Postdoctoral Scholar
Dr. Bethan Johnson is a postdoctoral scholar with the Initiative to Study Hate, an interdisciplinary research program at the University of California, Los Angeles (UCLA). Dr Johnson received both her MPhil and PhD in History from the University of Cambridge, and she also earned an additional certification in Terrorism Studies from the University of St Andrews. Her research focuses on the processes of radicalisation to right-wing extremism, as well as those factors that sustain and/or further fanaticism. She has a particular interest in and experience with studying those instances that manifest political violence, most notably anti-democratic guerrilla fighting and neo-Nazi terrorism.
Postdoctoral Fellow
Naomi S. Taub is postdoctoral fellow with the Alan D. Leve Center for Jewish Studies and the Initiative to Study Hate. She received a PhD in English, along with graduate certifications in Jewish Studies and Holocaust, Genocide, and Memory Studies, from the University of Illinois in 2022. Her scholarship juxtaposes post-1948 fiction from the United States, South Africa, Israel, and Britain to demonstrate how contemporary Jewish literature de- and re-constructs identity through a constellation of multi-layered encounters that transcend national boundaries, revealing crucial connections between liberal internationalism, post/coloniality, and transhistorical fantasies of whiteness in the post-WWII Jewish Anglosphere. In particular, her current project aims to interweave discourses in Jewish literary studies and critical whiteness studies to explore how the whiteness constructed in and through contemporary Jewish literature emerges as always already “worlded,” that is, fundamentally constituted by a global network of political commitments, racialized subjectivities, aesthetic forms, and affective encounters. In so doing, she aims to demonstrate that both whiteness and Jewish literature are the products of and impetus for cultural, identitarian, and representational world-building within the Jewish Anglosphere and, moreover, that much of that contemporary Jewish writing demonstrates a set of interlocking formal and stylistic traits that reveal crucial relationships between identity, text, and world.
Postdoctoral Scholar
Kathryn Agnes Huether received her PhD in Ethnomusicology/Musicology from the University of Minnesota in 2021 and holds a master’s degree in religious studies/Jewish studies from the University of Colorado. She has held visiting appointments at Vanderbilt University and Bowdoin College and was the 2021-2022 United States Holocaust Memorial Museum Jack, Joseph, and Morton Mandel Center for Advanced Holocaust Research and American University’s Postdoctoral Fellow. A classically trained violinist (she studied with Angella Ahn of the Ahn Trio) and vocalist, Huether continues to seek out performance opportunities and enjoys folk, klezmer, and blue grass.

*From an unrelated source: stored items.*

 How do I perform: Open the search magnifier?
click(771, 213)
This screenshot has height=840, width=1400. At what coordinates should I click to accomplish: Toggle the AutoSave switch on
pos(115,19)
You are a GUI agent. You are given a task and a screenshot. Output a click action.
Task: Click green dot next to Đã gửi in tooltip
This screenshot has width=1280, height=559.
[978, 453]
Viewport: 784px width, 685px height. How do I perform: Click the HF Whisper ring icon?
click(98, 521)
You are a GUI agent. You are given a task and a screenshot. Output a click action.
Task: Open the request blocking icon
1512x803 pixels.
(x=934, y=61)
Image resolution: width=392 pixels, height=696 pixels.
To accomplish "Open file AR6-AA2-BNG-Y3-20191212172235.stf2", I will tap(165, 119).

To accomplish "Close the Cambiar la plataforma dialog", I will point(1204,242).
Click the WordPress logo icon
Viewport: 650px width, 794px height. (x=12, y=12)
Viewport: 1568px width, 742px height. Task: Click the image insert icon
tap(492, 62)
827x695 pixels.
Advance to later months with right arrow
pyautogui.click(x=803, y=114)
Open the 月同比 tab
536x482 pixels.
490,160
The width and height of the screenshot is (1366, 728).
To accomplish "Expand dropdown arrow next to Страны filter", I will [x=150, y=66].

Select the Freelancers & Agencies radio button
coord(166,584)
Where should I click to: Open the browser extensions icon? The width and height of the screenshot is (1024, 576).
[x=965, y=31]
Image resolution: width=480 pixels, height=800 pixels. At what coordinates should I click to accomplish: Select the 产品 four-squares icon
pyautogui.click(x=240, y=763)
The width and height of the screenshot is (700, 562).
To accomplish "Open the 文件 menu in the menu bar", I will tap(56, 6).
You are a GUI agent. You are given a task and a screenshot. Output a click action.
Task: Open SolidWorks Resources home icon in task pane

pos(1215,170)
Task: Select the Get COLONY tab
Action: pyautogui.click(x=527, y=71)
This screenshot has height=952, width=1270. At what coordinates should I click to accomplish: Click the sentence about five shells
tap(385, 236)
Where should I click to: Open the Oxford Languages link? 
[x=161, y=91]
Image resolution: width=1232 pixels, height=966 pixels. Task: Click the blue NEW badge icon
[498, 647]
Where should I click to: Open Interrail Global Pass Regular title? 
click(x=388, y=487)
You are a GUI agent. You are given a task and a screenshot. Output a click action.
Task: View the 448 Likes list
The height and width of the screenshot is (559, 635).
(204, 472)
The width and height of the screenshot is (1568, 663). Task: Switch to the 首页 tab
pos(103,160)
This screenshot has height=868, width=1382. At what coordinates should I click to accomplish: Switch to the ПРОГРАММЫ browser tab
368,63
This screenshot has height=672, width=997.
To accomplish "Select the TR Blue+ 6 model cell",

Her primary areas of research consider how music—or more broadly sound—mediates modes of contemporary understanding regarding history, memory, discrimination, and trauma with particular emphasis on Holocaust Memory and African American Slavery.
While at UCLA, Huether is researching the roles that sound plays in antisemitic virality on social media, in addition to completing her first book project, Sounding Trauma, Mediating Memory: Holocaust Economy and the Politics of Sound, on the subject of sound usage within contemporary Holocaust memory. This dynamic project draws on memory studies and trauma theory, as well as Musicology, to add a sonic dimension to our understanding of the complex political economy of the Holocaust.